The developed 3D high-density multifunctional MEA successfully enabled the investigation of neural circuit dynamics in engineered 3D neural tissues. In the single-group model, spontaneous neural activity increased with culture time, showing an increase in firing rates, active electrodes, and burst activity. Network analysis revealed the formation and maturation of functional connections among neurons. Optogenetic stimulation at DIV 6 resulted in activation only near the stimulation site, whereas at DIV 14 widespread activation occurred throughout the network, indicating the formation of extensive synaptic connections. Chemical silencing via CNQX/AP5 injection locally blocked synaptic transmissions and network synchronization, confirming the role of excitatory synapses in the observed network activity. Following the washout, neural activity and synchronization recovered. In the two-group model, optical stimulation at early time points (DIV 6) activated neurons primarily around the stimulation site, with increasing spread of activation to the second somatic region from DIV 7-9. By DIV 10, significant increases in firing rate and synchronized activities were observed in both regions, demonstrating functional connectivity. The synaptic latency between the two groups was measured at DIV 14, indicating signal propagation with latencies ranging from 2 to 8 ms. The synaptic transmission velocities were faster in the longitudinal direction (449 ± 106 mm-s⁻¹) compared to the transverse direction (202.6 ± 69.8 mm-s⁻¹). This difference was attributed to the lower density of synapses in the neurite region along the longitudinal path. The system's applicability was validated using human spinal cord organoids, where neural activity and synchronization were successfully measured and chemically modulated using TTX.
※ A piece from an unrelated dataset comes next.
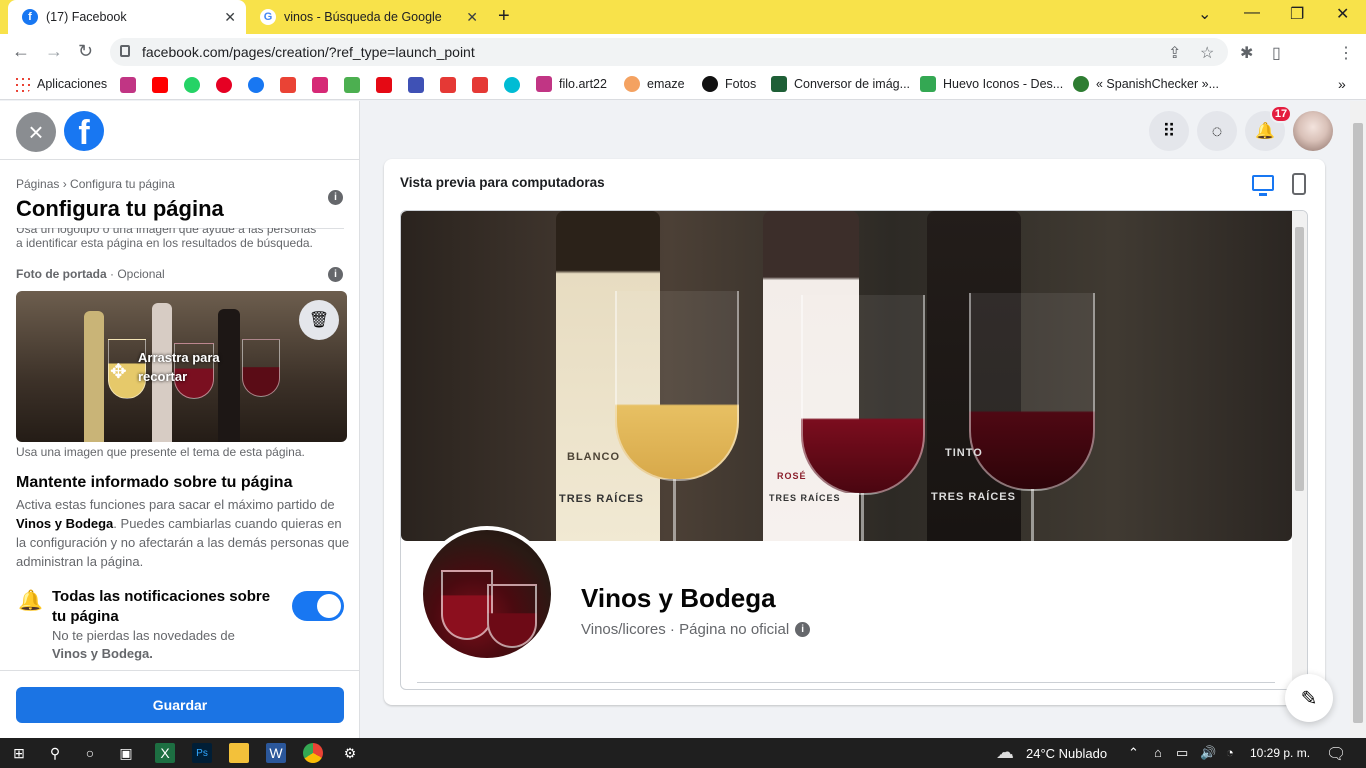 This screenshot has width=1366, height=768. Describe the element at coordinates (126, 753) in the screenshot. I see `task-view-icon: ▣` at that location.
This study successfully demonstrates a significant technological advancement in the field of in vitro neural circuit research. The developed 3D multifunctional MEA provides unparalleled capabilities for investigating complex neural network dynamics. The integration of high-density recording, precise optical stimulation, and localized drug delivery provides a powerful toolkit for studying the formation, maturation, and modulation of functional neural networks. The results from both the single-group and two-group models provide valuable insights into the temporal evolution of synaptic connections and network organization in 3D neural tissues. The ability to measure synaptic latency in a 3D setting is a particular strength, offering direct evidence of functional connectivity. The successful application to human spinal cord organoids further highlights the versatility of this system and its potential for diverse research applications.
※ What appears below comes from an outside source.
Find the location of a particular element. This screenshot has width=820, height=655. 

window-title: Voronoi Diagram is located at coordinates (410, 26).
This study successfully developed a 3D high-density multifunctional MEA system for investigating neural circuit dynamics. The system's capabilities for high-density recording, optical stimulation, and drug delivery were demonstrated, along with its applicability to both engineered neural tissues and human-derived organoids. Future work could focus on enhancing the MEA's capabilities by increasing the number of electrodes, integrating light source arrays, and incorporating advanced microfabrication techniques. Expanding the system's capabilities to include other neuromodulatory techniques would further broaden the range of applications in neuroscience research.

While the study successfully demonstrates the capabilities of the 3D multifunctional MEA, some limitations should be acknowledged. The current design uses a single multifunctional shank for optical and chemical stimulation. Expanding to multiple functional shanks for independent stimulation and drug delivery in different locations within the 3D tissue would enhance the system's capabilities. The current system's scalability for even larger and more complex neural circuit models may require further technological development to enhance functionality without compromising ease of use. The study primarily used rat cortical neurons; further validation with other neuronal types and species is recommended.